---------- Extracted records ----------

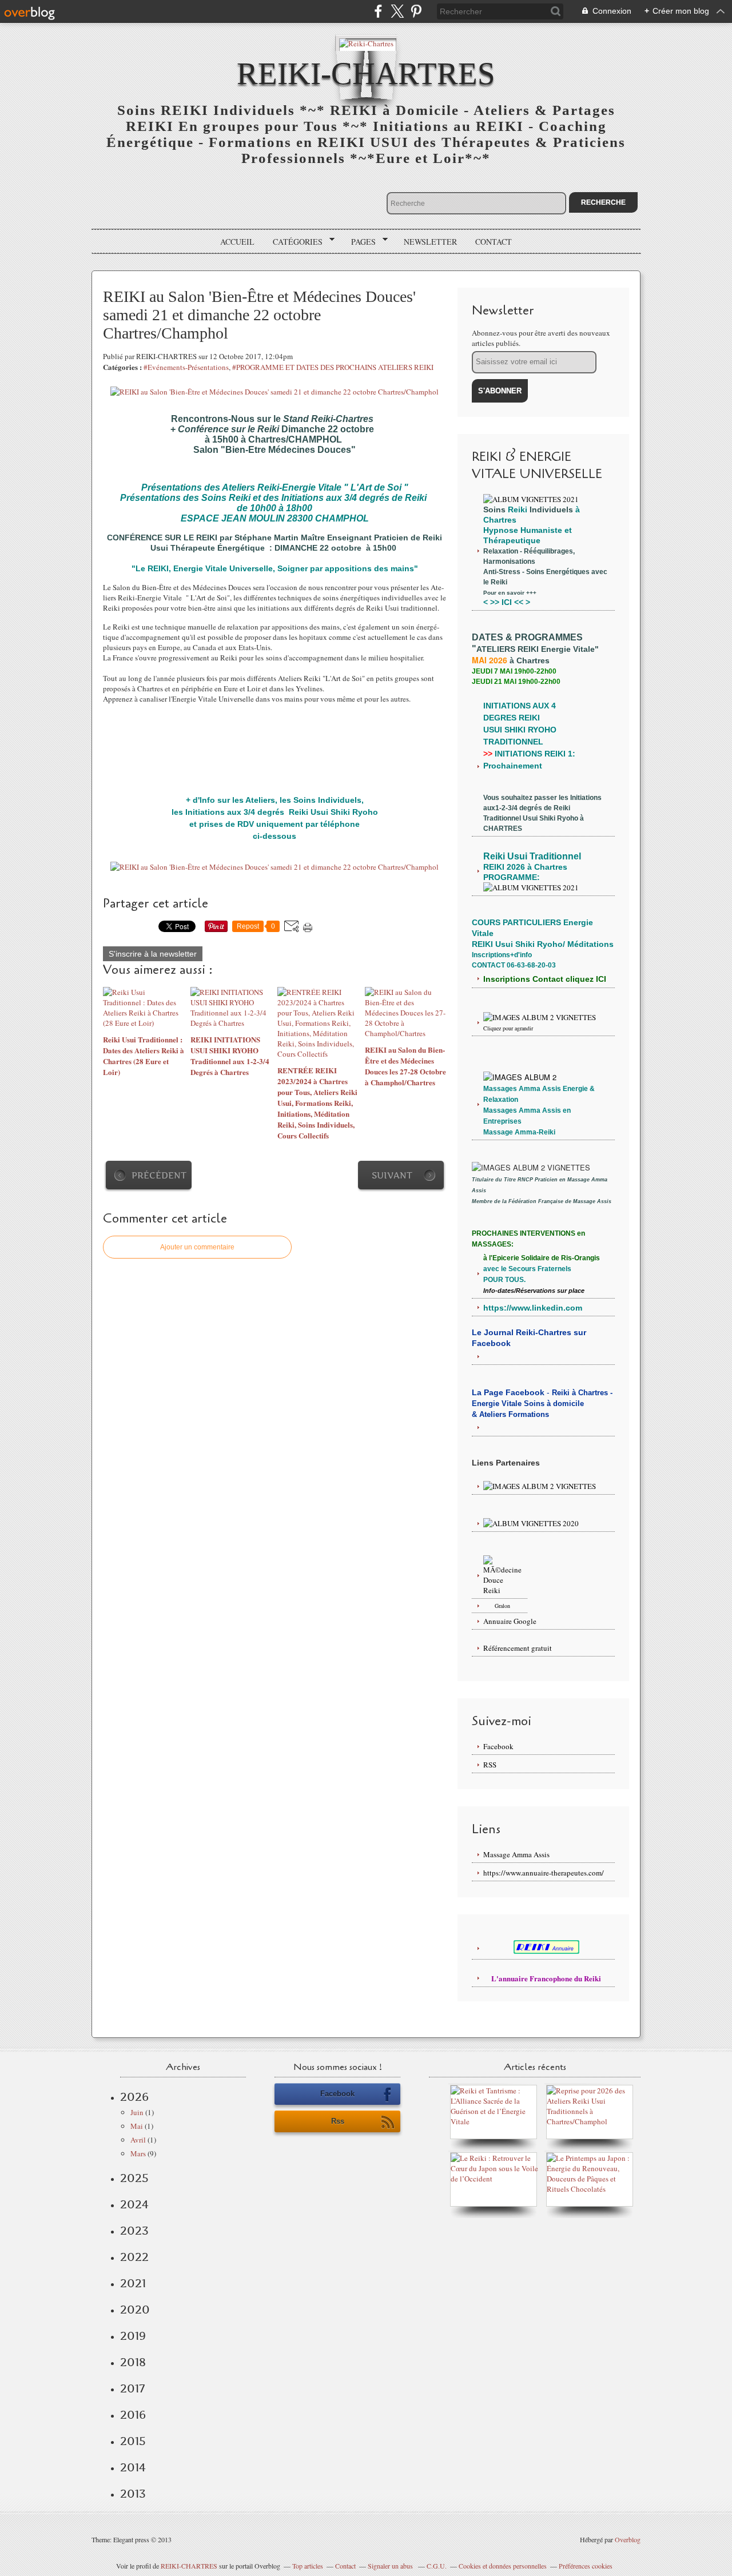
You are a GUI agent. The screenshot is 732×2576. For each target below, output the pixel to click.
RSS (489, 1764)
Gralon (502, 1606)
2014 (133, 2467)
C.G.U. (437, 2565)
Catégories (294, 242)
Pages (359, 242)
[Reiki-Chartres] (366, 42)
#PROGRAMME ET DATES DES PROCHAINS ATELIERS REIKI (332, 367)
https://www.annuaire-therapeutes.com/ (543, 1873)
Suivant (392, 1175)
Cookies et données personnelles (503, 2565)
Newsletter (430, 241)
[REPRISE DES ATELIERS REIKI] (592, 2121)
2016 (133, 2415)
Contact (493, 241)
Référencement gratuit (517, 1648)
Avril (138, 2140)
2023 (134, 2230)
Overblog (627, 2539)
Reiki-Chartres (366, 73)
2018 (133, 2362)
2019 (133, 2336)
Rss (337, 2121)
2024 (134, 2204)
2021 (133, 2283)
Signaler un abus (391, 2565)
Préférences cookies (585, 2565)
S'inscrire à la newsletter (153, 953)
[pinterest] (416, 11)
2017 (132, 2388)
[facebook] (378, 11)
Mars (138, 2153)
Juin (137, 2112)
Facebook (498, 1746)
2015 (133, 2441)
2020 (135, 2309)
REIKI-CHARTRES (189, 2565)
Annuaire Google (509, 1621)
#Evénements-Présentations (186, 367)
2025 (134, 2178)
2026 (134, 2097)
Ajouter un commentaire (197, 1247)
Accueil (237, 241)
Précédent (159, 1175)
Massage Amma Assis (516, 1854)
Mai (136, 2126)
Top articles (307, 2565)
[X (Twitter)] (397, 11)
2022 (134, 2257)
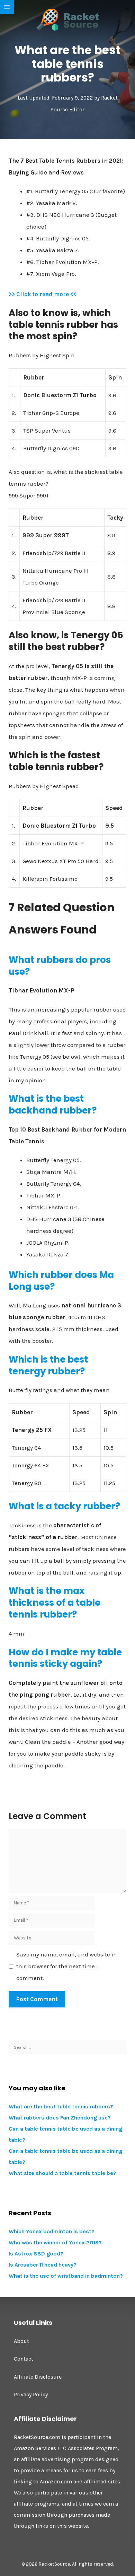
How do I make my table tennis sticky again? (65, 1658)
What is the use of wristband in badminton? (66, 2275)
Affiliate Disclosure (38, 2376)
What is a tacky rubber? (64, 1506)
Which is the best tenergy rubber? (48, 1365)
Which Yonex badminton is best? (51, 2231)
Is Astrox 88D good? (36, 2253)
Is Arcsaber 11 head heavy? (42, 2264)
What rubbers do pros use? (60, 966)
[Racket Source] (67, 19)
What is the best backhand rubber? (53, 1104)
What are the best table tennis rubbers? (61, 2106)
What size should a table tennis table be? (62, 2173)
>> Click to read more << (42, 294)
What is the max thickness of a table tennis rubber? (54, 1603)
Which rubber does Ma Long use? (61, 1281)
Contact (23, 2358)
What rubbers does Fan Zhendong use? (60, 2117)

----------

● **Prompt**
Once you reach the line that holds "Is Astrox 88D good? (36, 2253)", print it and every line after it through the end of the records, word for word.

● **Problem solution**
Is Astrox 88D good? (36, 2253)
Is Arcsaber 11 head heavy? (42, 2264)
What rubbers do pros use? (60, 966)
[Racket Source] (67, 19)
What is the best backhand rubber? (53, 1104)
What are the best table tennis rubbers? (61, 2106)
What size should a table tennis table be? (62, 2173)
>> Click to read more << (42, 294)
What is the max thickness of a table tennis rubber? (54, 1603)
Which rubber does Ma Long use? (61, 1281)
Contact (23, 2358)
What rubbers does Fan Zhendong use? (60, 2117)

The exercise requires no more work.